The rules are different for hand sanitizer, though. Hand sanitizer must contain alcohol. That’s what kills viruses and germs. In fact, the first thing you should look for is 60-85% ethanol (also called ethyl alcohol) on the ingredient list.

Ethanol is more effective than the other commonly used type of alcohol: isopropyl alcohol. Plus, ethanol is less toxic for you, and you’ll notice it has less of an odor.

Of course, ethanol is going to dry out your skin. So to combat that, make sure your hand sanitizer also contains moisturizing ingredients. Common ones include glycerin, aloe, vitamin E, squalane, lavender essential oil, and coconut oil.

These extra ingredients won’t affect the germ-killing power of ethanol, but they will make up for some of the dryness it causes.

#4 Carry on-the-go moisturizer

Put a cuticle oil stick in your bag for on-the-go moisture. This is especially important if you’ve noticed that your cuticles are feeling dry or are starting to crack.

In a pinch, you can even use some lip balm on your cuticles!

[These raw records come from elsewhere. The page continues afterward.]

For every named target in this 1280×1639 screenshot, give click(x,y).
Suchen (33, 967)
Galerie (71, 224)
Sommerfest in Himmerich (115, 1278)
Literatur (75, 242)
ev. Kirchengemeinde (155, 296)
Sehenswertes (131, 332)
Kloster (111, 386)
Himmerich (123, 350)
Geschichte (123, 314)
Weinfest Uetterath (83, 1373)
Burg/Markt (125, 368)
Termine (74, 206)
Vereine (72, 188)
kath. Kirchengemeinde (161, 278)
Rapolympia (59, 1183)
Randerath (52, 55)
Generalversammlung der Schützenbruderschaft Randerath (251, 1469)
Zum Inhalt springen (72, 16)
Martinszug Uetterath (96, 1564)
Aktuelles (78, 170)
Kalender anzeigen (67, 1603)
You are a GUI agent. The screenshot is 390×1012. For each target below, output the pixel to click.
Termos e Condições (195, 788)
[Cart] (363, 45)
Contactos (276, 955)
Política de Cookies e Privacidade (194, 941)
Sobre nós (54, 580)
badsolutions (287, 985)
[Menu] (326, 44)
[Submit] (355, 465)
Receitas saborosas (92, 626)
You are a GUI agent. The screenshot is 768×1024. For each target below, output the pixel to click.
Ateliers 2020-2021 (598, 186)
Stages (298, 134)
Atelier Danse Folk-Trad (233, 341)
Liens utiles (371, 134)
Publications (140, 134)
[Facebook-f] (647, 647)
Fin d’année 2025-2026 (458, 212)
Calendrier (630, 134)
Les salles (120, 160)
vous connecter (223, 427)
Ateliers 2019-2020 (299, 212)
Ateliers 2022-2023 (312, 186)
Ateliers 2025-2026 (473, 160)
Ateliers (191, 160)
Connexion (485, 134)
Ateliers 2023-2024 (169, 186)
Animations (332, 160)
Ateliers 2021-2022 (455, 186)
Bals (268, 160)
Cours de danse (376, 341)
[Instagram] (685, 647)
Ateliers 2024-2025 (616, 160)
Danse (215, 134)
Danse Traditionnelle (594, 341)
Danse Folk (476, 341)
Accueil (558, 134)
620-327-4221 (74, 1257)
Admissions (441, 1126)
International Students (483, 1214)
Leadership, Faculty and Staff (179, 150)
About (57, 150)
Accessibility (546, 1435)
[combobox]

#5 Make it impossible to pick and bite

If you have a habit of picking at your cuticles, here’s what to do:

When you have a hangnail or a piece of rough skin, immediately snip it off with cuticle scissors. You can also use a buffer to gently smooth out rough spots.

After you do that, there’s not much left that you can bite or pick at.

So try these tips out, and let me know how it goes. I really hope it helps your hands and cuticles during the cooler months ahead!